Por Luis Miguel Armas Moreno
Me levanto. Bostezo. Camino hacia el refrigerador. Abro la nevera. Cojo el vaso de yogur que me espera todas las mañanas. Estornudo. Regreso a mi habitación. Enciendo el ordenador. Leo lo último que escribí anoche. Me parece una mierda. Abro el Messenger. Descubro que cada día tengo menos amigos. Sonrío. Veo en línea a Charlín, mi primo de quince años que a esta hora debería estar en el colegio.
- Hola, vaquero –le digo.
- Habla, pajero –me responde.
- ¿No deberías estar en el cole? –le pregunto.

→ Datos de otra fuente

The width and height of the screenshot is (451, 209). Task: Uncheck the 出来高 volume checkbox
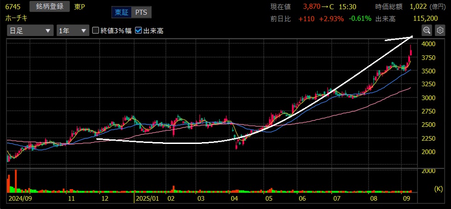click(139, 31)
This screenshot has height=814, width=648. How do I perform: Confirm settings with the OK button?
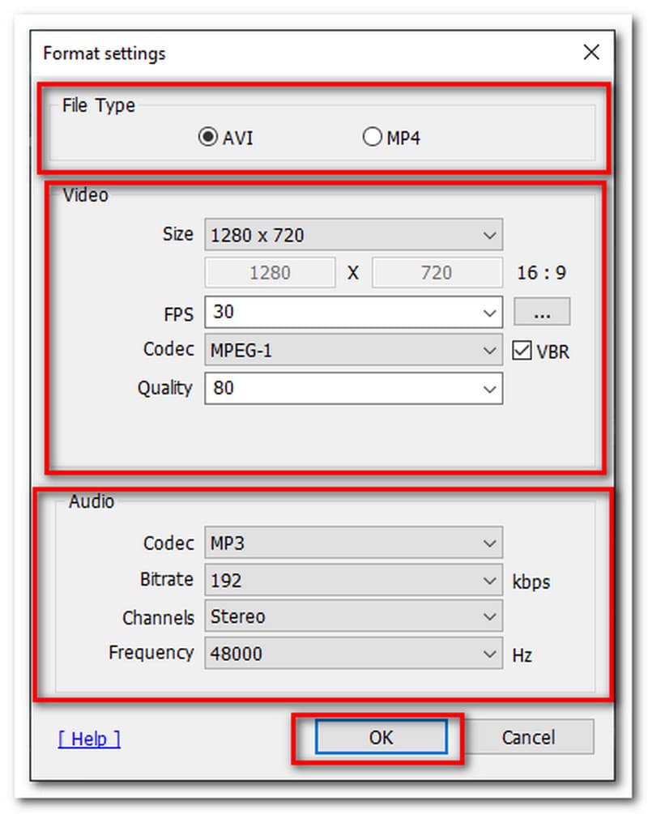click(x=381, y=737)
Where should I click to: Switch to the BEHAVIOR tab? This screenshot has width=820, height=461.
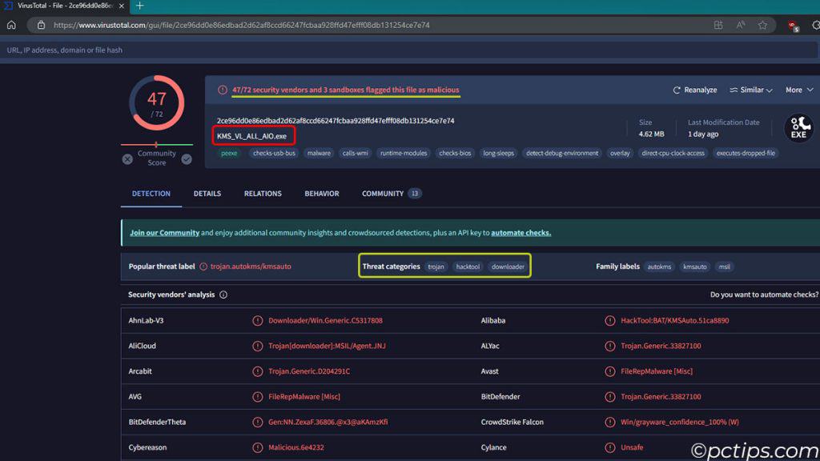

- ¿No deberías estar en la universidad?
- Lo mismo me dice mamá, pero ya sabes, me quité.
- ¡Qué envidia! Si yo pudiera hacer lo mismo con el cole.
- Lo haces a diario… ¡Conchudo!
- Bueno. Es que estoy confundido.
- ¿Qué pasa?
- No entiendo. Mis viejos me mandan al cole para que me enseñen “valores” y en el cole me dicen que debo aprenderlos en la casa. ¿Total?

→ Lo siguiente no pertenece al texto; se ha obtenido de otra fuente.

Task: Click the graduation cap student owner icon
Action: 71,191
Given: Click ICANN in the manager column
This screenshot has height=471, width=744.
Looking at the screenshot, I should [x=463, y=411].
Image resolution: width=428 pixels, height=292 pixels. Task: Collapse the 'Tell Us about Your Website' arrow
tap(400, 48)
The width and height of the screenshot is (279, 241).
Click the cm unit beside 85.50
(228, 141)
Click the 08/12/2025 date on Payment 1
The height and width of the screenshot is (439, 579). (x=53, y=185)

- No hay peor pendejada que buscarle algún sentido al cole. Yo gasté once años de mi vida en ese plan, y aún sigo, como Condorito, exigiendo una explicación.

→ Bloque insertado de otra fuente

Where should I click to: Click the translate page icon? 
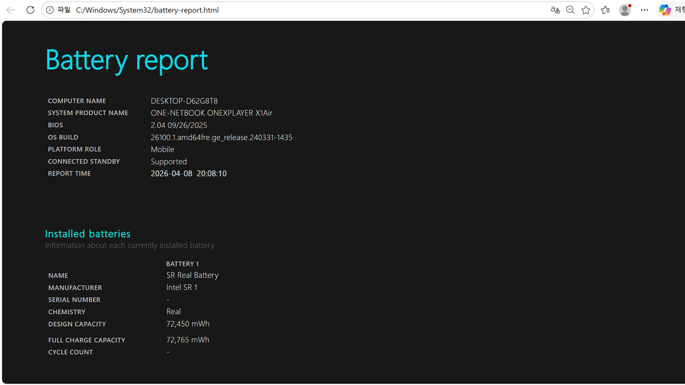(x=555, y=10)
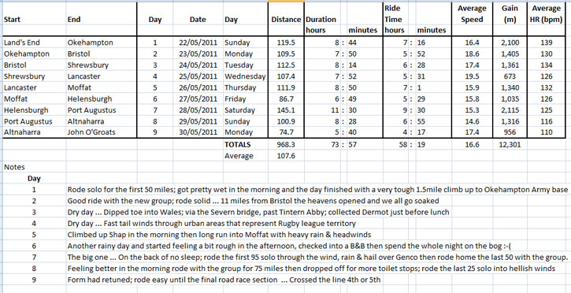Select the Notes label cell
Viewport: 571px width, 293px height.
[34, 167]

- ¿Gastaste? Gastaron tus viejos, dirás.
- No. Tampoco. Digamos que le metí la yuca al Estado. ¡Qué vivan los colegios nacionales!
- ¡El Estado debería demandarte!
- Ya lo hizo.
- ¿Ah?
- Oye, ¿y de qué curso te escapaste, Charlín?
- De Historia.
- Ay, Historia. ¡Ese curso es un verdadero fraude! Durante todo el año te hacen aprender de memoria la biografía de “héroes” como Miguel Grau, Alfonso Ugarte, Francisco Bolognesi, Abelardo Quiñónez y un largo etcétera. ¿Y tanto para qué? Para después enterarnos que los compadres se murieron por las huevas, porque a las finales siempre perdimos todas las batallas, todas las guerras. ¡Malditos losers!
- Ah, y no te olvides de los Incas.
- Uyy. Claro. Los que nos legaron Machu Picchu para que varios siglos después fuera descubierto por un estadounidense. ¡Jo! Esto es a lo que yo llamo “el orgullo de ser peruano”.
- Veo que tú sí entrabas a clases de historia.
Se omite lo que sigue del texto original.